Na Argentina, que tem o segundo maior patamar, 89% já adquiriram
produtos pela internet. No Peru, o último, o índice é de 63%, segundo a
consultoria ComScore.
Esses dados, afirma o estudo, mostram que o setor dá sinais
"encorajadores de crescimento", mas que as empresas devem se adaptar
para concretizar esse avanço.
Uma das questões cruciais é a melhora da segurança nas compras on-line,
que é a principal preocupação dos internautas da América Latina,
principalmente entre as mulheres, que são as líderes de compra na
região.
Segundo a pesquisa, 88% das latino-americanas que visitam sites de
vendas já adquiriram produto on-line (entre os homens, são 79%).
Porém, entre as que não compraram, mais de dois terços dizem que a falta
de segurança na internet foi o principal motivo que impediu a
concretização do negócio.
PREFERÊNCIA NACIONAL
A pesquisa mostra que o brasileiro prefere os sites locais, mas há
espaço para os concorrentes internacionais ganharem consumidores.
Segundo a ComScore, 58% dos internautas brasileiros preferem comprar em
um site nacional do que em um de fora do país.
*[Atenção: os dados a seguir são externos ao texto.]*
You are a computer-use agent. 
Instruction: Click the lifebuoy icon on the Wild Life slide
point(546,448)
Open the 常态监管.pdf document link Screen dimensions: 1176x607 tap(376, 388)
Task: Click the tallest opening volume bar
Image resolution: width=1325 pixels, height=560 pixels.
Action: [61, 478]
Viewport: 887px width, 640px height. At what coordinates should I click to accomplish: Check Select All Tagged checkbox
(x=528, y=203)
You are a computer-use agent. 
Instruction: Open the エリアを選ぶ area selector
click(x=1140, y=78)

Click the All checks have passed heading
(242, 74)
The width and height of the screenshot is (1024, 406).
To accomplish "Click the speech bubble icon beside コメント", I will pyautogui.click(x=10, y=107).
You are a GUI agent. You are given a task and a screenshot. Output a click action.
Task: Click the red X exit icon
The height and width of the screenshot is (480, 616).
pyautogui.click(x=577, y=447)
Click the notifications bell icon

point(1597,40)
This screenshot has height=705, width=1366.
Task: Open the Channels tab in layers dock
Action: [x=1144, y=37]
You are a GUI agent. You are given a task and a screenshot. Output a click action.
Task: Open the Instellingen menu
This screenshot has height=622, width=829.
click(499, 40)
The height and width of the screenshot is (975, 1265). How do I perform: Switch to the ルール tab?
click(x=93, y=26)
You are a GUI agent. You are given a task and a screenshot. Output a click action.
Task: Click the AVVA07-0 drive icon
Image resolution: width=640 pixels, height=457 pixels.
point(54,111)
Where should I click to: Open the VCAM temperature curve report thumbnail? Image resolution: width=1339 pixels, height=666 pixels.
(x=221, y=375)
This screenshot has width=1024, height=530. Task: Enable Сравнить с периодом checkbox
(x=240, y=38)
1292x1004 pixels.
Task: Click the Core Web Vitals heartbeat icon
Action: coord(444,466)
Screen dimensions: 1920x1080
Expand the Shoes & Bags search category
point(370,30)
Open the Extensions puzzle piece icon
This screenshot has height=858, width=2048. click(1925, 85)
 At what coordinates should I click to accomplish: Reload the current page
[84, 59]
Essa preferência só perde
na América Latina para a dos argentinos -76% dos vizinhos optam pelo
comércio eletrônico local.
Para a consultoria, como a diferença de preferência é pequena (no Brasil
e na maior parte da região), isso mostra que a origem do site não é
levada em grande consideração pelos consumidores latino-americanos.
Uma das dificuldades que os sites internacionais têm para elevar as
vendas no Brasil é o alto custo da importação, devido aos impostos.
O consumidor brasileiro é o que paga mais caro para comprar o Kindle, o leitor de livros eletrônicos vendido pela Amazon.
São US$ 312 (cerca de R$ 530) pela versão mais barata -praticamente metade do valor é formada por impostos.